Carcinogenesis | 2014
Adria Closa; David Cordero; Rebeca Sanz-Pamplona; Xavier Solé; Marta Crous-Bou; Laia Paré-Brunet; Antoni Berenguer; Elisabet Guinó; Adriana Lopez-Doriga; Jordi Guardiola; Sebastiano Biondo; Ramon Salazar; Victor Moreno
In this study, we aim to identify the genes responsible for colorectal cancer risk behind the loci identified in genome-wide association studies (GWAS). These genes may be candidate targets for developing new strategies for prevention or therapy. We analyzed the association of genotypes for 26 GWAS single nucleotide polymorphisms (SNPs) with the expression of genes within a 2 Mb region (cis-eQTLs). Affymetrix Human Genome U219 expression arrays were used to assess gene expression in two series of samples, one of healthy colonic mucosa (n = 47) and other of normal mucosa adjacent to colon cancer (n = 97, total 144).
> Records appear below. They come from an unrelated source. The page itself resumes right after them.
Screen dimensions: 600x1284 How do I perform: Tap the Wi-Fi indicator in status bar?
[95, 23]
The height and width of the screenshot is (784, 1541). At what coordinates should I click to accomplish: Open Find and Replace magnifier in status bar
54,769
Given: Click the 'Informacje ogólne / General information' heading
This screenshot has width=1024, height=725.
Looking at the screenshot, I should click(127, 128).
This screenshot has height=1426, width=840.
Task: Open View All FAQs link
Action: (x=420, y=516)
Paired tumor tissues (n = 97) were also analyzed but did not provide additional findings. Partial Pearson correlation (r), adjusted for sample type, was used for the analysis. We have found Bonferroni-significant cis-eQTLs in three loci: rs3802842 in 11q23.1 associated to C11orf53, COLCA1 (C11orf92) and COLCA2 (C11orf93; r = 0.60); rs7136702 in 12q13.12 associated to DIP2B (r = 0.63) and rs5934683 in Xp22.3 associated to SHROOM2 and GPR143 (r = 0.47). For loci in chromosomes 11 and 12, we have found other SNPs in linkage disequilibrium that are more strongly associated with the expression of the identified genes and are better functional candidates: rs7130173 for 11q23.1 (r = 0.66) and rs61927768 for 12q13.12 (r = 0.86). These SNPs are located in DNA regions that may harbor enhancers or transcription factor binding sites. The analysis of trans-eQTLs has identified additional genes in these loci that may have common regulatory mechanisms as shown by the analysis of protein-protein interaction networks.